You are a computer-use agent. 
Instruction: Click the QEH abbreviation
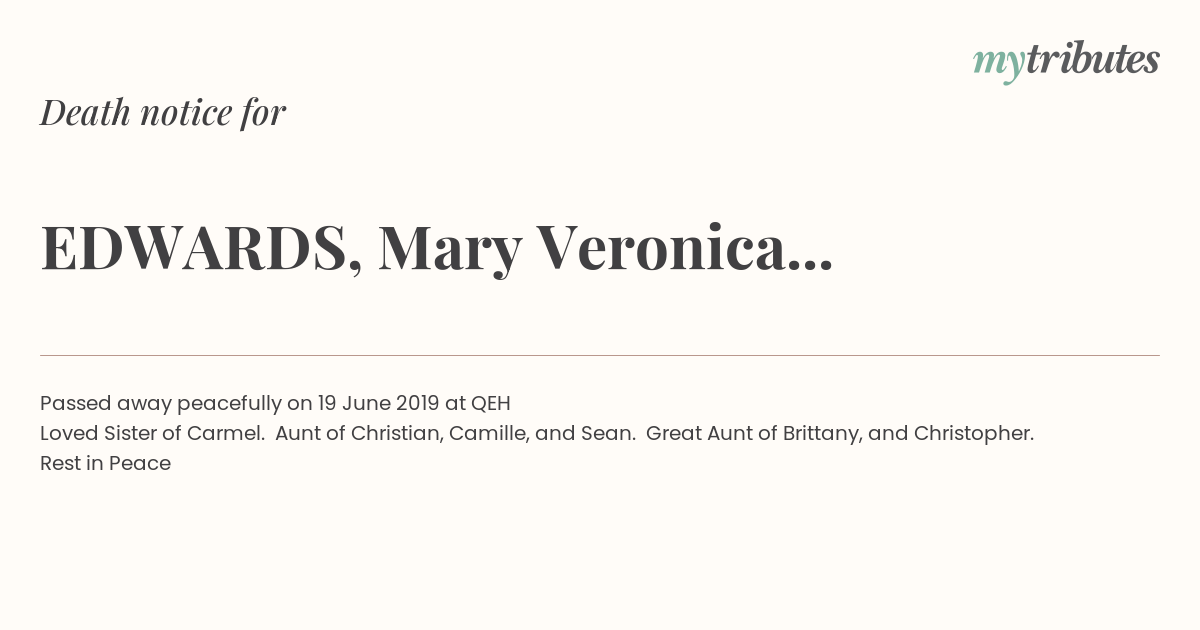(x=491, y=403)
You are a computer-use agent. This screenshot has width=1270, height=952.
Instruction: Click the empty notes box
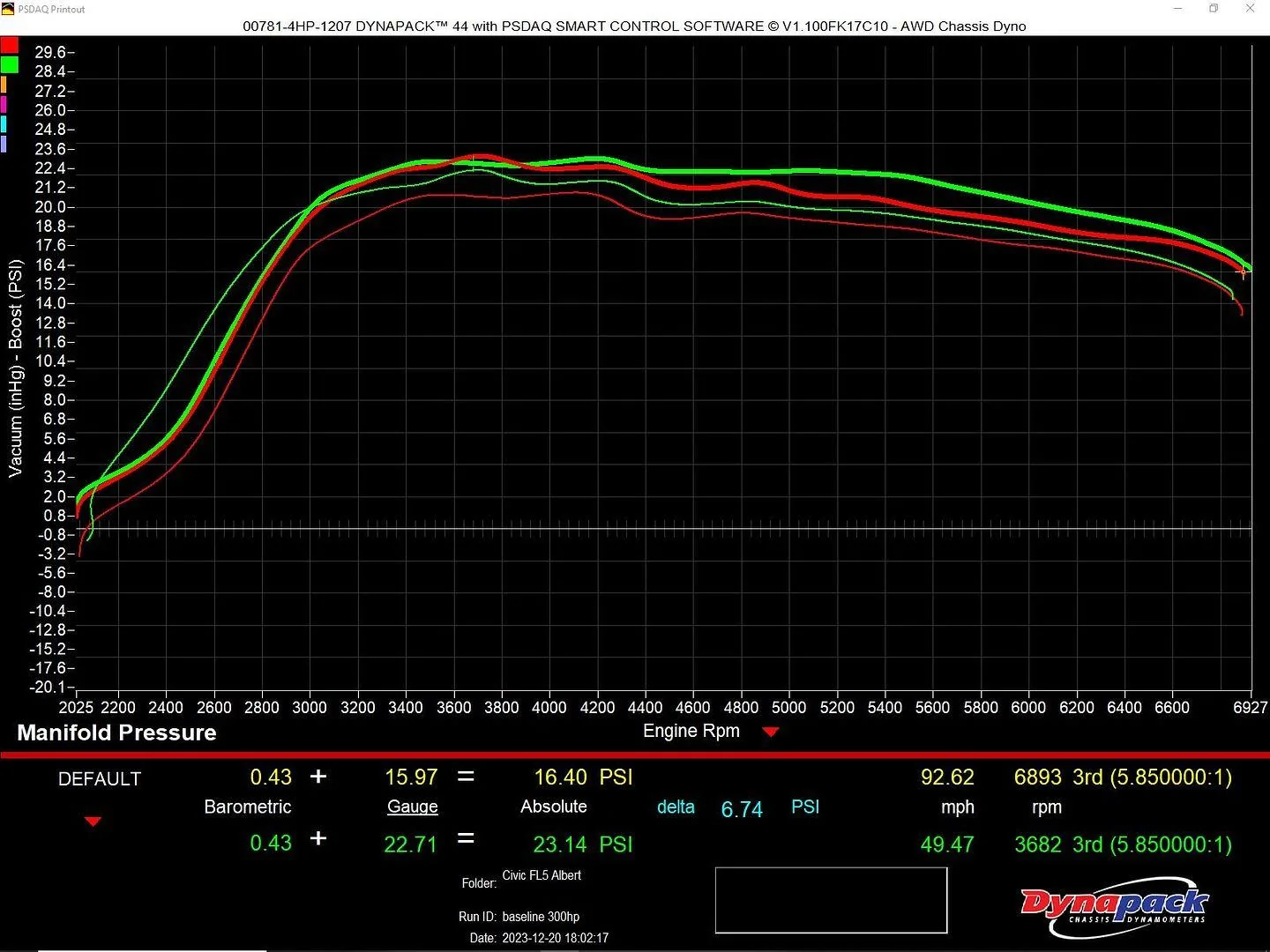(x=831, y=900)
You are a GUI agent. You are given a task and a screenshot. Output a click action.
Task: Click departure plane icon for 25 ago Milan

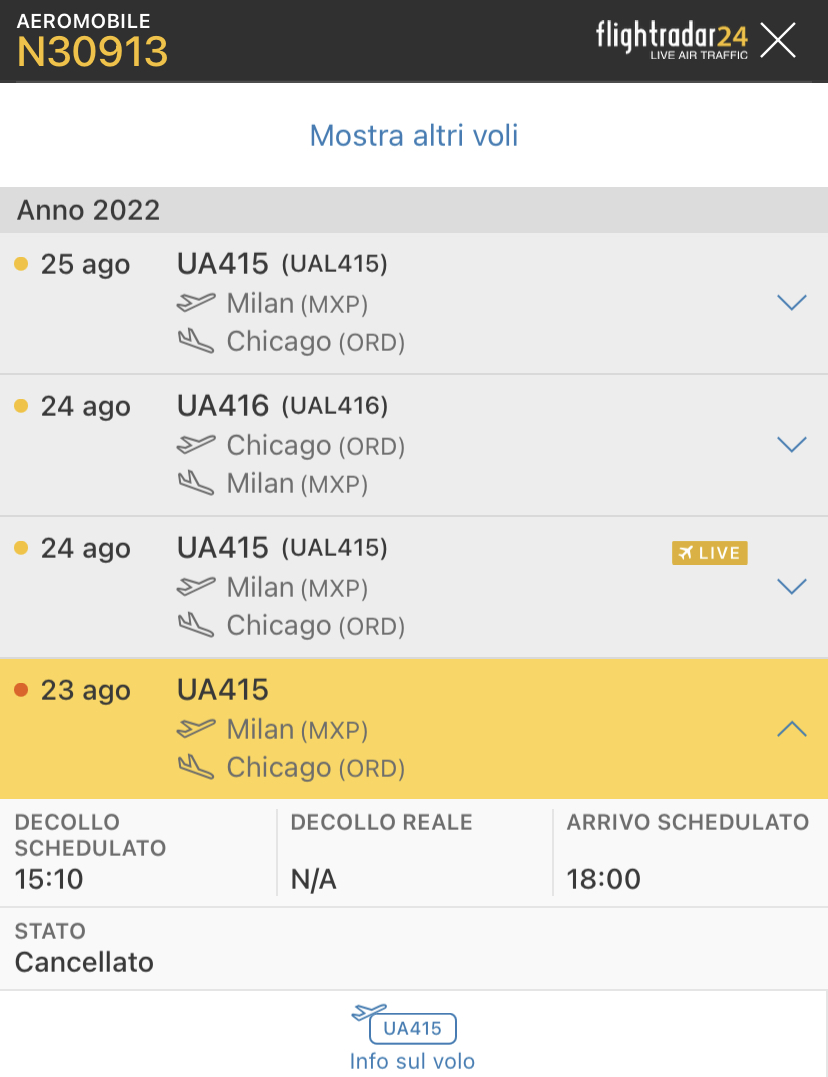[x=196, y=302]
__________
== Try it ==
An exact copy of the listing is required, with every image removed.

== Written solution ==
You are a computer-use agent. 
Instruction: Click the QEH abbreviation
(x=491, y=403)
You are a computer-use agent. This screenshot has width=1270, height=952.
Instruction: Click the empty notes box
(x=831, y=900)
You are a GUI agent. You are given a task and a screenshot. Output a click action.
Task: Click departure plane icon for 25 ago Milan

[x=196, y=302]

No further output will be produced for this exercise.